## Problem
Report every line in the records below that contains the string "Task", copying each such line in full.

[Rows of pointing data]
■ ■ ■ ■ ■

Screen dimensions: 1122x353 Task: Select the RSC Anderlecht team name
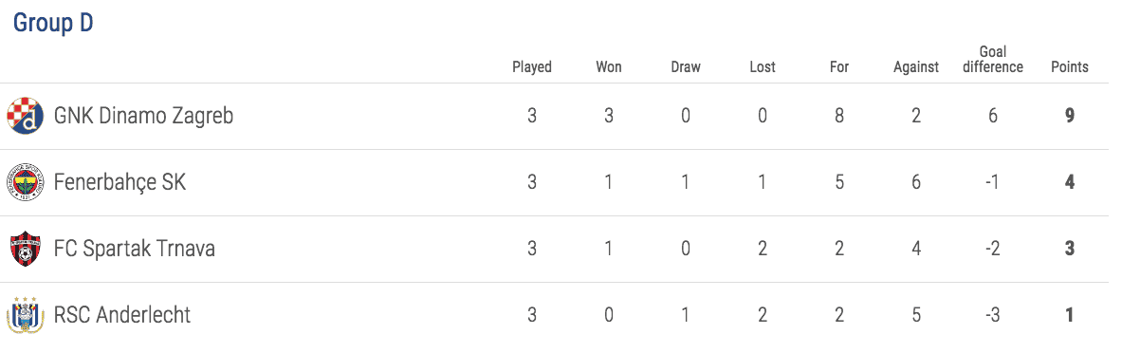pos(122,315)
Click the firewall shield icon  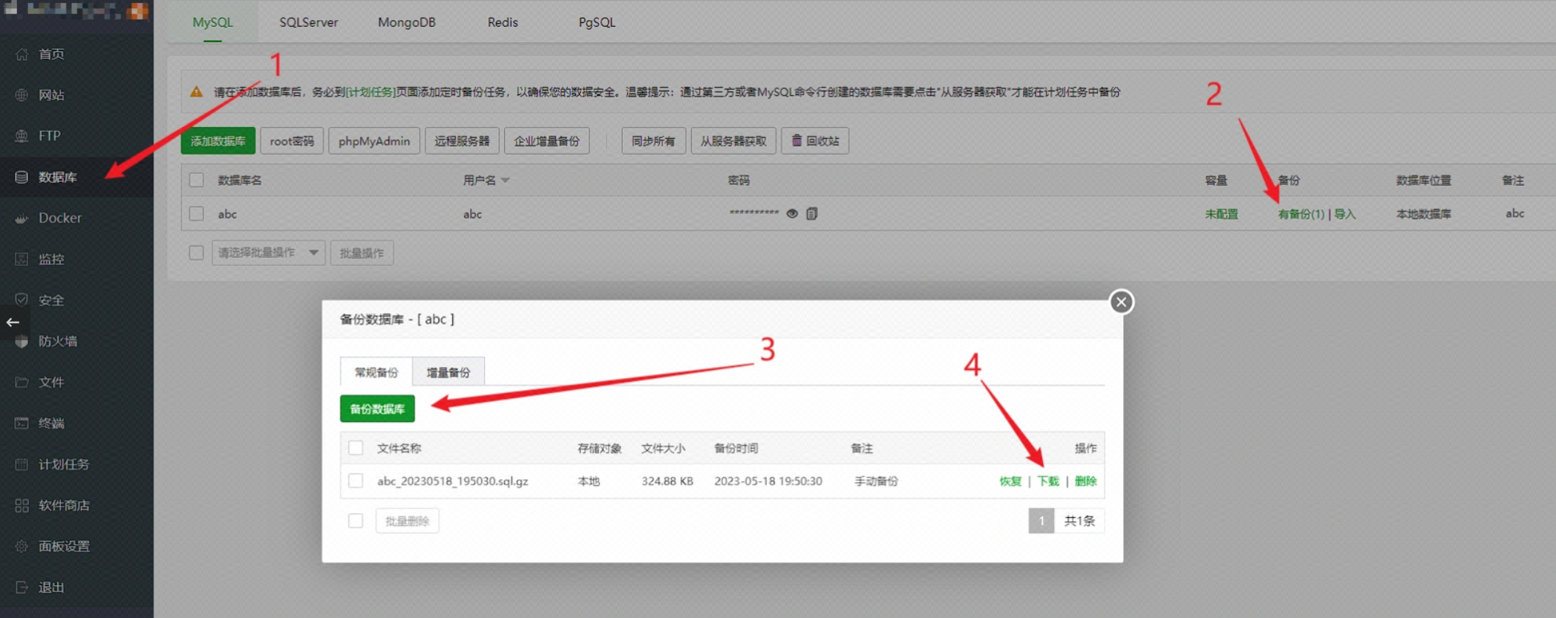pyautogui.click(x=22, y=342)
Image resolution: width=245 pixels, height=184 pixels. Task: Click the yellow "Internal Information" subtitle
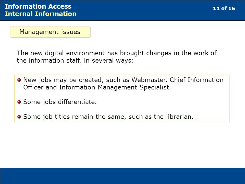41,14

■ ■ ■ ■ ■

## Written answer
Screen dimensions: 1122x353 Task: Select the RSC Anderlecht team name
Image resolution: width=245 pixels, height=184 pixels. Task: Click the yellow "Internal Information" subtitle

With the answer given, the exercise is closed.